Фрагмент текста:
------------------------------
Лескову, в свою очередь, оказались близкими "таинственные повести" Тургенева. Об этом прежде всего свидетельствует его неоконченный рассказ "Богинька Рункэ", который был задуман как отклик на критические суждения о "Песни торжествующей любви". Это - попытка оправдать фантастику тургеневской легенды, указав на жизненность изображаемого*. Лесков сам создает ряд легенд и фантастических рассказов, художественные принципы которых во многом соотносятся с "таинственными повестями" Тургенева.
* (См.: Афонин Л. Н. "Песнь торжествующей любви" в творчестве Н. С. Лескова.- В кн.: Тургеневский сборник, вып. 2, с. 209-216.)
Но дело даже не в этих конкретных соотнесениях творчества двух писателей. Поздние произведения Лескова (среди них наиболее значительными являются рассказы о "праведниках") характеризуются резко выраженным интересом автора к проблеме нравственного преобразования мира и человека. Герои Лескова рождены в самой гуще неприглядной, убогой народной жизни. Люди незаметные, внешне ничем не примечательные, они целиком погружены в тяжкий быт и в преодолении житейских трудностей обнаруживают те драгоценные качества, которые особенно дороги писателю как проявление положительного нравственного начала. Они велики сердцем, добры, бескорыстны, одержимы желанием помочь ближнему. Они "артисты" в жизни и труде, хотя жизнь их - часто сплошное мучение и "праведничество" дается им ценой "подвига". Они "мученики", напоминающие героев житийной литературы, но всегда остаются людьми земными, сословно и исторически обусловленными. Тем самым писатель придает общенациональное значение нравственным деяниям современного человека-"праведника".
------------------------------
Выдержка из материала:
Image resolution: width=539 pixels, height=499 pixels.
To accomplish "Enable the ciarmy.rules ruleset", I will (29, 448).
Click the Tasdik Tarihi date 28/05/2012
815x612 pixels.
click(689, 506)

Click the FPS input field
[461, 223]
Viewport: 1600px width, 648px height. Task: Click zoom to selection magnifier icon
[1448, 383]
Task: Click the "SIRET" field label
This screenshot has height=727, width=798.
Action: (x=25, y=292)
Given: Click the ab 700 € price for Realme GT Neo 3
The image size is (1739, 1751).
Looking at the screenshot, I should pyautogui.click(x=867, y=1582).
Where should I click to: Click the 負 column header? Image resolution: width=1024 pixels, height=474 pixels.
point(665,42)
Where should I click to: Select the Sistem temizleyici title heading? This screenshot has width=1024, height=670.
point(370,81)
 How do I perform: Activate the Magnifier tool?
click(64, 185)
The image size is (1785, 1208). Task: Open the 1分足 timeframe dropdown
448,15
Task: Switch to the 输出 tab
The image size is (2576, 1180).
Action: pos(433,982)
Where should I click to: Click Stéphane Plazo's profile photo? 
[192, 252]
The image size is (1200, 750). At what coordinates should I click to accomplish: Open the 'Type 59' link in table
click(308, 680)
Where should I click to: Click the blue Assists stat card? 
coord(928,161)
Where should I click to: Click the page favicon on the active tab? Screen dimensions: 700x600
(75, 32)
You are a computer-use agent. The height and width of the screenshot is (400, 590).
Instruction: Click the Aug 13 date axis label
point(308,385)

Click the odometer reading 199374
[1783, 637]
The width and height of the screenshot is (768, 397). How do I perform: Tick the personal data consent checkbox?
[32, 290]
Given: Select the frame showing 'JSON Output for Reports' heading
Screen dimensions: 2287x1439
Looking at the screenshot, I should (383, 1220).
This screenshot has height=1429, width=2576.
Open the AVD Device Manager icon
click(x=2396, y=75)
------------------------------
Список заданий:
• a. Какие качества героев Лескова перечислены во фрагменте о Лескове в предложении, которое начинается словами «Они велики сердцем»?
• b. Перепишите из фрагмента о Лескове текст между словами «Лескову, в свою» и «2, с. 209-216.)», включая сами эти слова.

Ответы к заданиям:
• a. велики сердцем; добры; бескорыстны; одержимы желанием помочь ближнему

• b.
Лескову, в свою очередь, оказались близкими "таинственные повести" Тургенева. Об этом прежде всего свидетельствует его неоконченный рассказ "Богинька Рункэ", который был задуман как отклик на критические суждения о "Песни торжествующей любви". Это - попытка оправдать фантастику тургеневской легенды, указав на жизненность изображаемого*. Лесков сам создает ряд легенд и фантастических рассказов, художественные принципы которых во многом соотносятся с "таинственными повестями" Тургенева.
* (См.: Афонин Л. Н. "Песнь торжествующей любви" в творчестве Н. С. Лескова.- В кн.: Тургеневский сборник, вып. 2, с. 209-216.)